The crux of the bounty hunting approach lies in reorienting the payment structure in project testing. In this model, testing providers are compensated based on the issues they find rather than the time spent. It’s a “pay for results” approach where testers are incentivized to identify and resolve issues in the project. This system mirrors the principle seen in cybersecurity, where “bug bounty” programs have been used with great success, rewarding individuals who identify and report software bugs.

The bounty hunting approach to SAP S/4HANA project testing could consist of a structured framework where the remuneration depends on the:

  1. severity
  2. criticality
  3. impact of the issues found

More critical the bugs detected, higher the reward for the testers and their testing companies, creating a dynamic and proactive environment for comprehensive testing.

Why Does It Make Sense

This approach carries multiple advantages. It aligns the incentives of testing providers with the desired outcome by SAP customers: a thoroughly vetted, high-quality SAP productive system. It also introduces cost efficiency as businesses pay for value rather than the time consumed. Moreover, the competitive nature of this approach might lead to the discovery of more profound, complex issues that would otherwise be overlooked in a traditional time-bound testing scenario.

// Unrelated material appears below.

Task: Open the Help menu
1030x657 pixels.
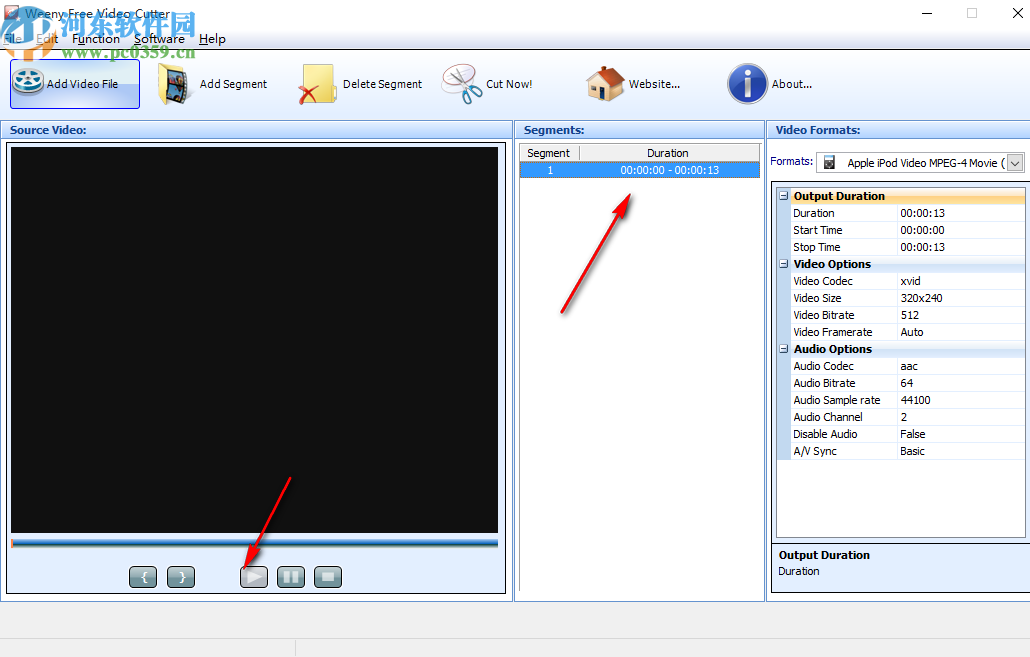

It could also eliminate the need for SAP customers to pay for testing software and push SAP testing service providers into using solutions which not only sound great (Ice Cream Cone – anti patterns of software testing) but allow them to find the largest number of issues.

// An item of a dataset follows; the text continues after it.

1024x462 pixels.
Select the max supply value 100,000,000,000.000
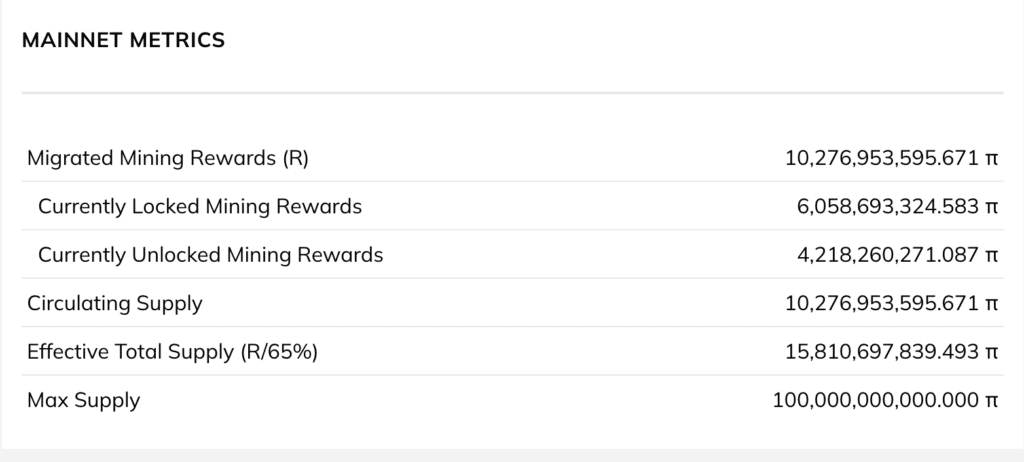click(875, 401)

In addition, it allows businesses to tap into a broader talent pool with the smartest people on the planet (think who is finding the cybersecurity issues – average developers?). Traditional testing often involves contracting a specific service provider, limiting the number of eyes on the project. However, a bounty-based approach can engage a diverse range of testers, with varying perspectives and expertise, leading to a more robust and holistic examination of the SAP S/4HANA project.

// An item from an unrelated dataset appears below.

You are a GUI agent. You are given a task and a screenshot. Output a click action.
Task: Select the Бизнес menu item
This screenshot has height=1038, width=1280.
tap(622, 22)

To enhance the effectiveness and efficiency of SAP S/4HANA project testing, businesses need to pivot from traditional practices. Embracing the bounty hunting approach might just be the key. By incentivizing the detection and resolution of issues, we not only streamline the testing process but also encourage the uncovering of deep-rooted, complex bugs. This model not only promotes cost efficiency but also the delivery of a higher-quality, rigorously tested software system. It’s time to rethink the norms of software testing and align it with the spirit of innovation that drives the rest of the digital world.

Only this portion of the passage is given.